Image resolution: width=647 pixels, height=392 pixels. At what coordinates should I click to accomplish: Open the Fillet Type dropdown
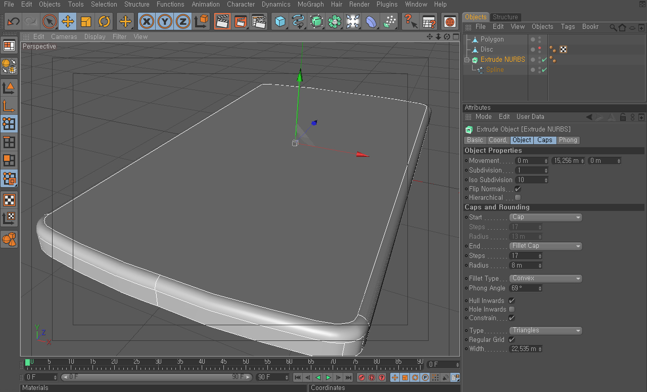[546, 278]
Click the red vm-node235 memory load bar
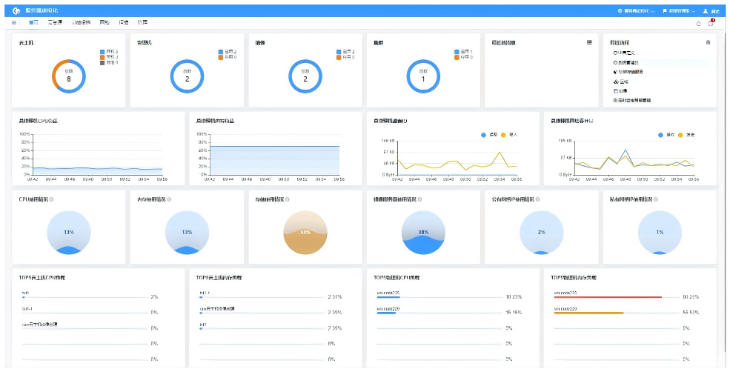 (x=608, y=297)
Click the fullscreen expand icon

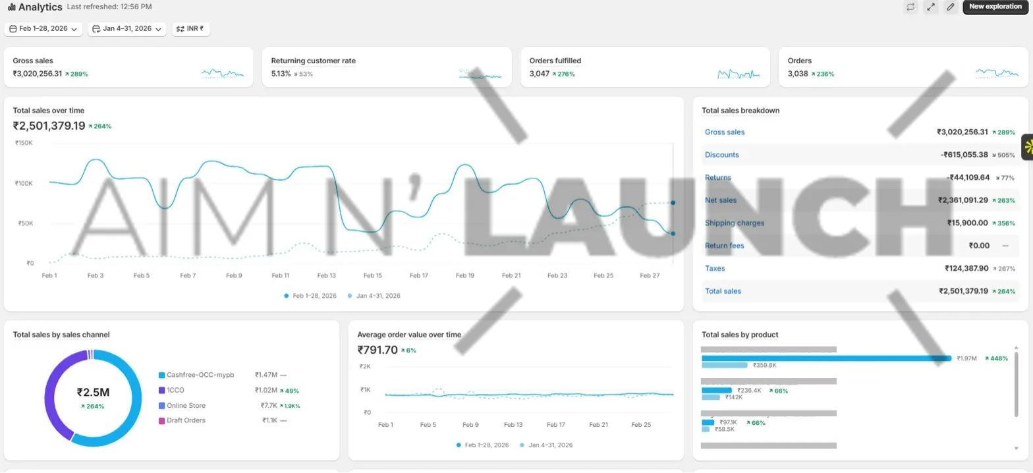pos(930,7)
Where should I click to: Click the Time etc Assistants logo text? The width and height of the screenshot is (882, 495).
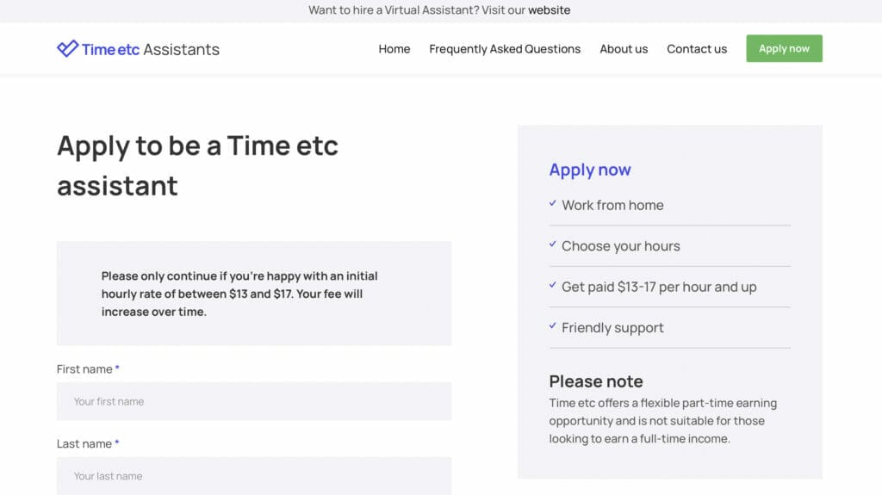pyautogui.click(x=150, y=50)

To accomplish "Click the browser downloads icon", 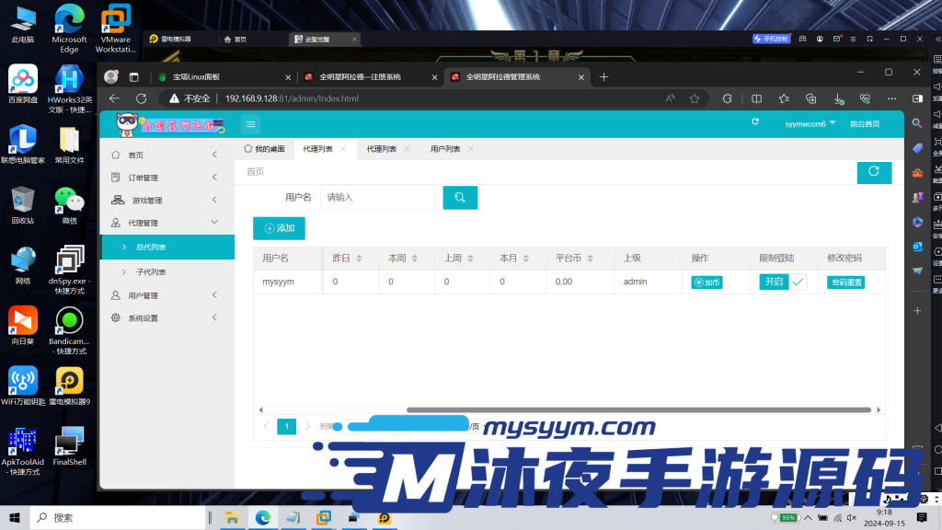I will [836, 98].
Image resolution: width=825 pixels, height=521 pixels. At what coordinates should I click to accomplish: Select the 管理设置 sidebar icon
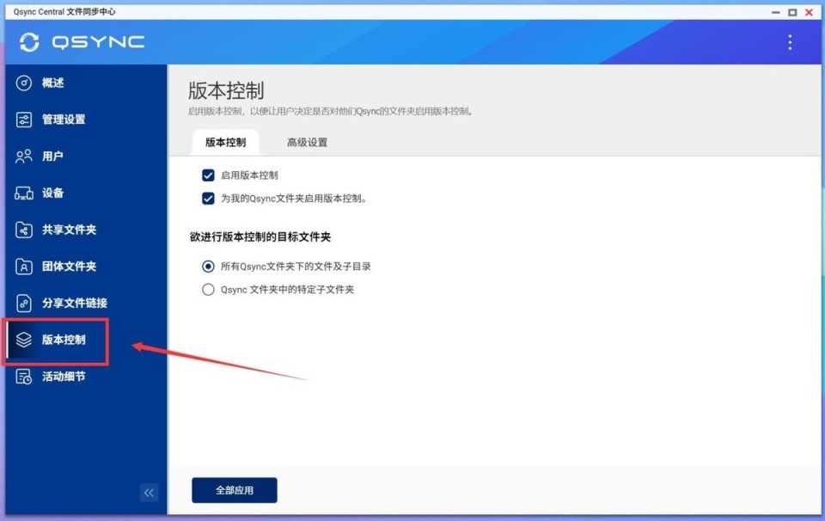(x=24, y=120)
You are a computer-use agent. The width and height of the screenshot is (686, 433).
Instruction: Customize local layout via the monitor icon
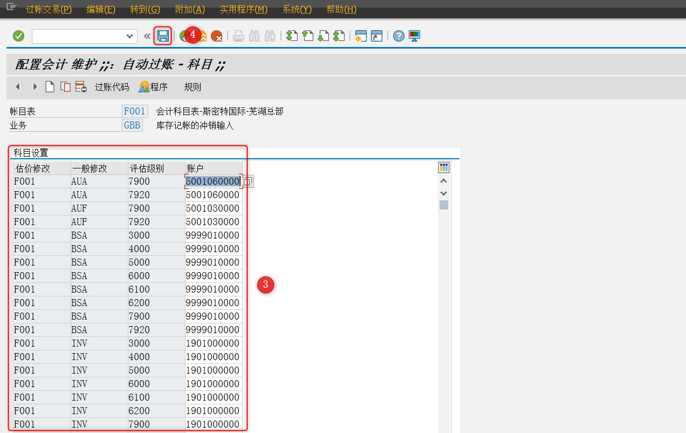[413, 36]
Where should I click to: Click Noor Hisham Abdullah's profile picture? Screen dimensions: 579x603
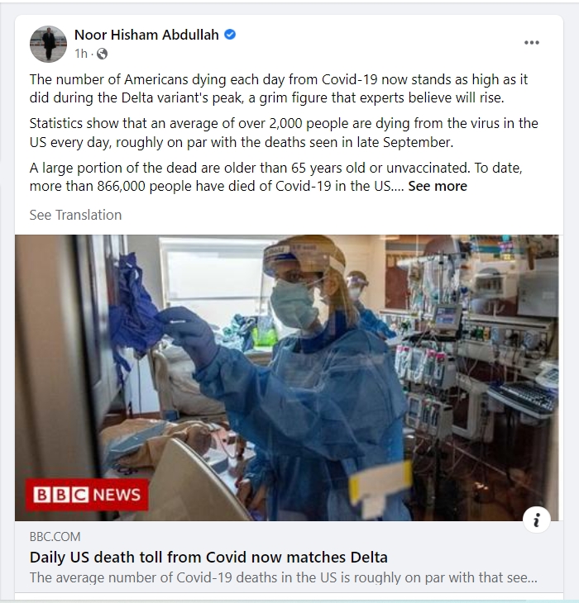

[Task] Beginning with the line that contains "Instruction: Customize local", output each line of the material above through the last one exactly as it stands. Do not include the pictures.

[Response box]
Instruction: Customize local layout via the monitor icon
[413, 36]
Where should I click to: Click Noor Hisham Abdullah's profile picture? Screen dimensions: 579x603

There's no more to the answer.